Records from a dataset
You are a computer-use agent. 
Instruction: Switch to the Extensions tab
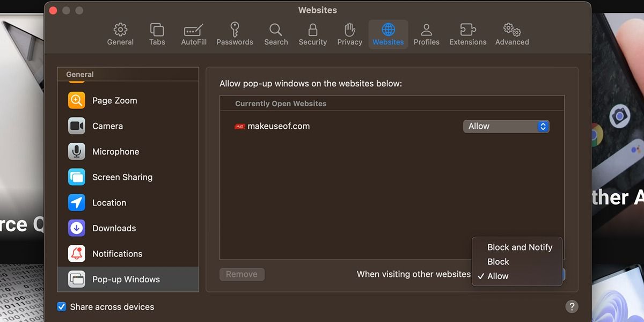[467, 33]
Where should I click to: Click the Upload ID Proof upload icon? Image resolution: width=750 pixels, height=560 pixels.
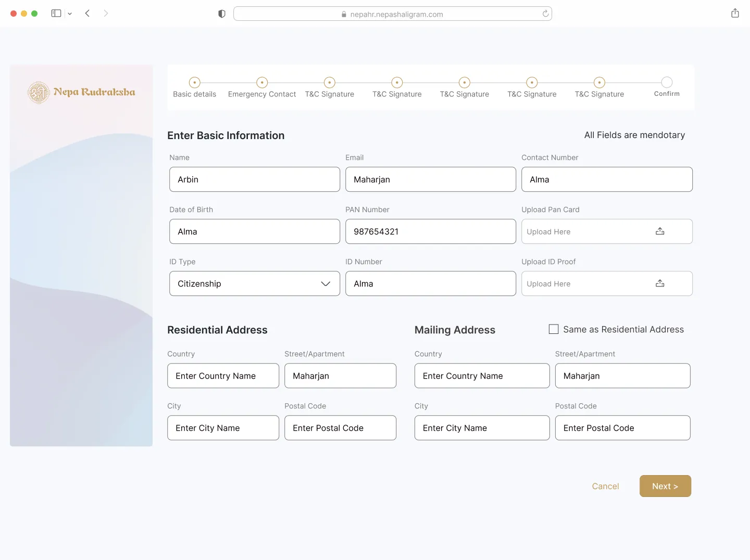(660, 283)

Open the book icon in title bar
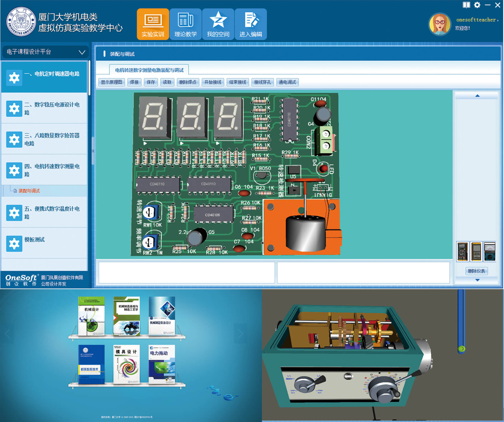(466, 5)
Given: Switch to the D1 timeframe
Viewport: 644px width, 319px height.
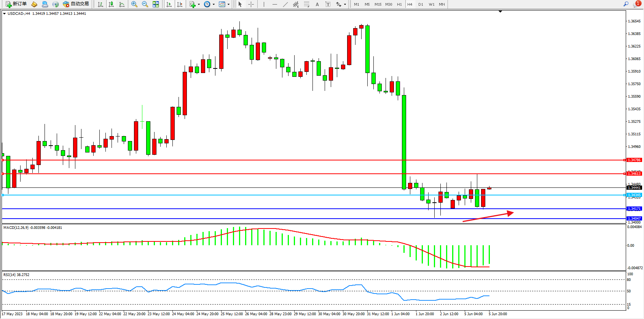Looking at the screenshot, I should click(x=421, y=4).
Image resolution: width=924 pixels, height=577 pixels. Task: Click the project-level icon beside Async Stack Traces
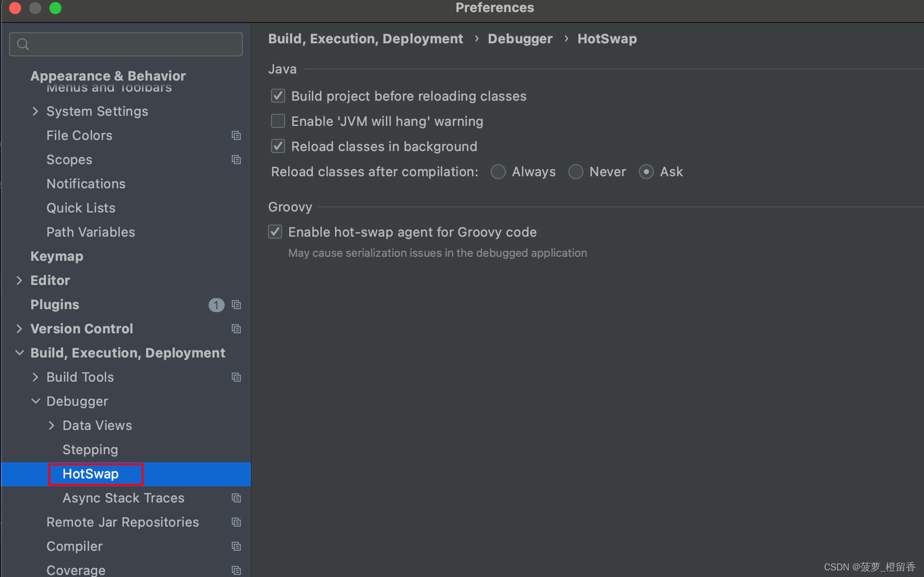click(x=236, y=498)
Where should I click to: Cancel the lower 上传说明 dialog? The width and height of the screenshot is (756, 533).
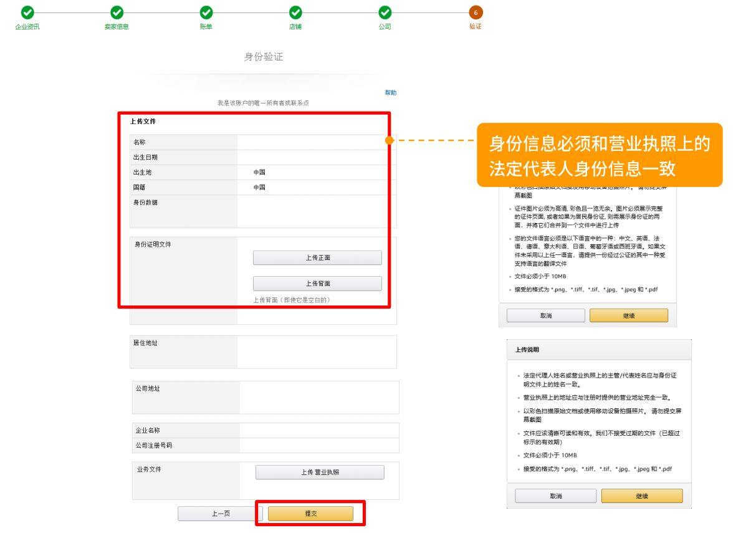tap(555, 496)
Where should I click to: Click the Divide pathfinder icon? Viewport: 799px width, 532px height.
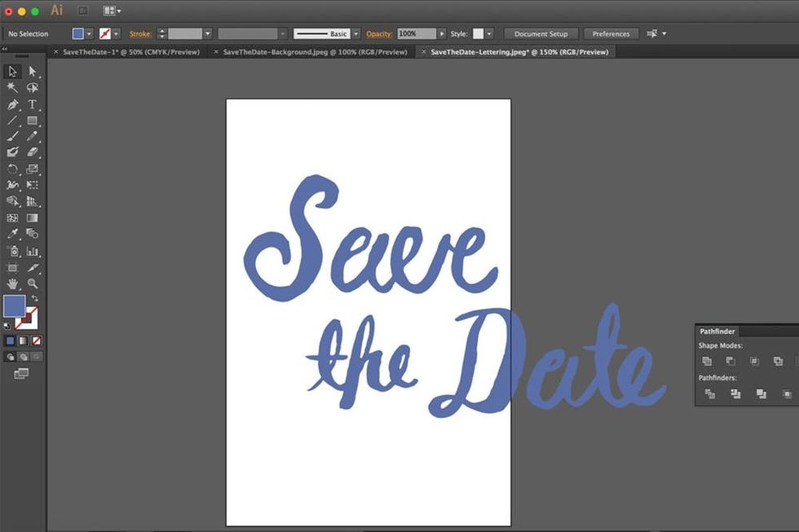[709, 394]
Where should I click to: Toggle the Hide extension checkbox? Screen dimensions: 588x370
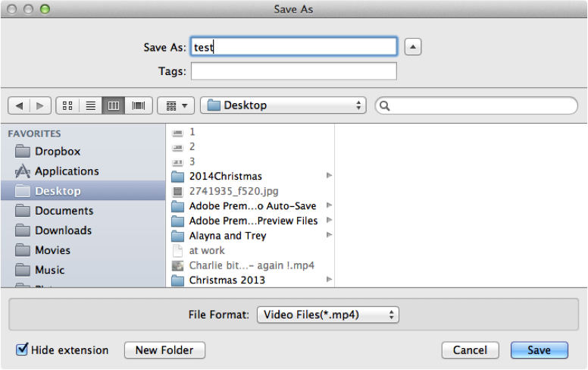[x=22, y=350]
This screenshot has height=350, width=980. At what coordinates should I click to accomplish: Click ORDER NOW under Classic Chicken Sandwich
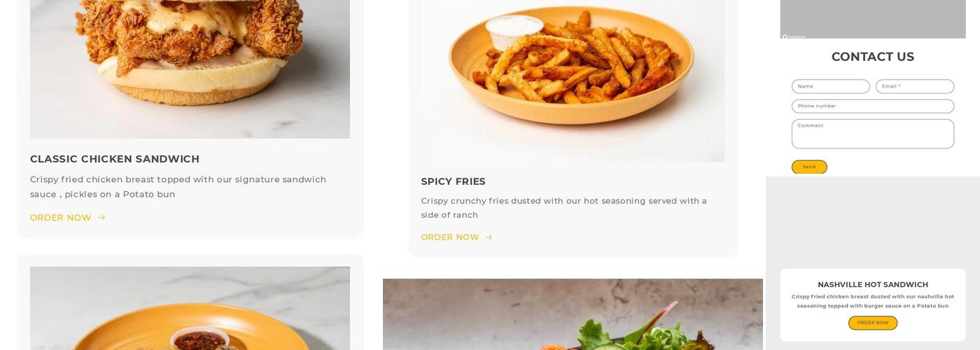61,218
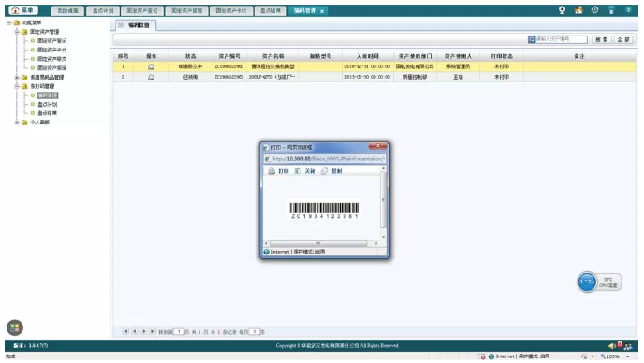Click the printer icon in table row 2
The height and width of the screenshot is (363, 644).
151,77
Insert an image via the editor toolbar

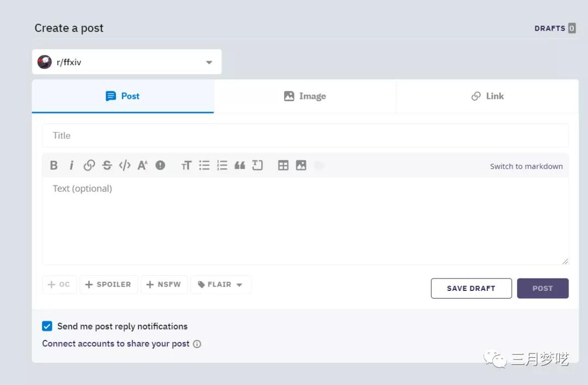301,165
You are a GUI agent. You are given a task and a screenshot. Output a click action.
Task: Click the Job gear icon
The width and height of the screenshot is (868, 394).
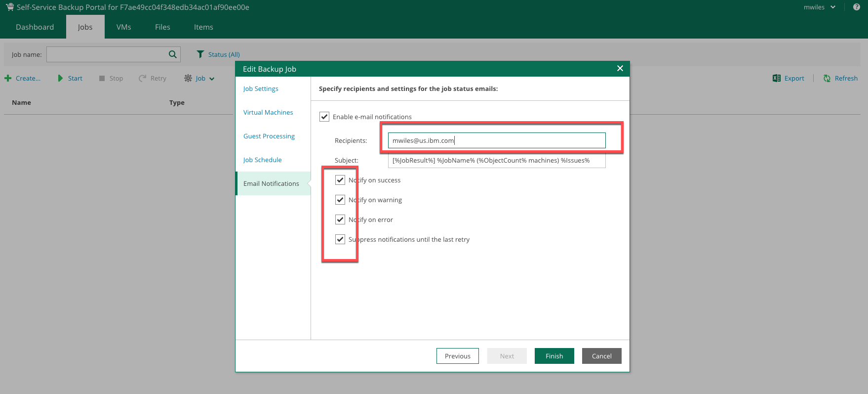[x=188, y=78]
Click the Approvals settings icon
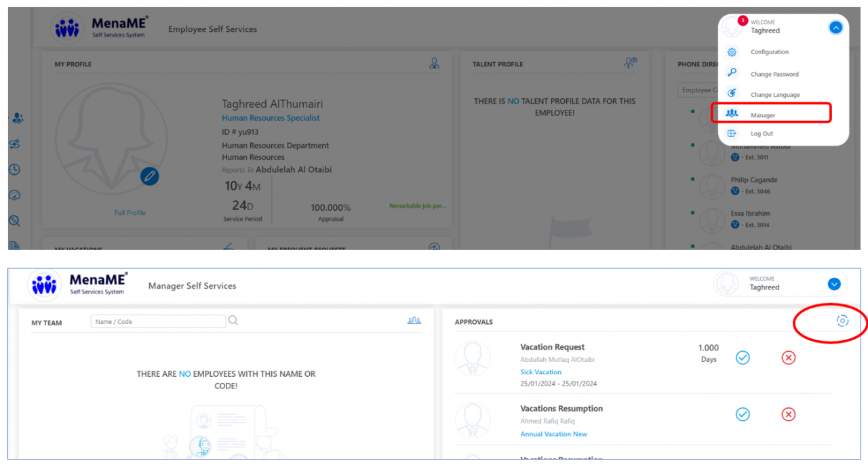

TASK OBJECTIVE
Print the lines from the one that contains "You are a GUI" through the last line of the data, exactly and in full, and no other lines. Pictures are not part of the copy.

REPLY
You are a GUI agent. You are given a task and a screenshot. Output a click action.
Task: Click the Job gear icon
The width and height of the screenshot is (868, 394).
[x=188, y=78]
Click the Approvals settings icon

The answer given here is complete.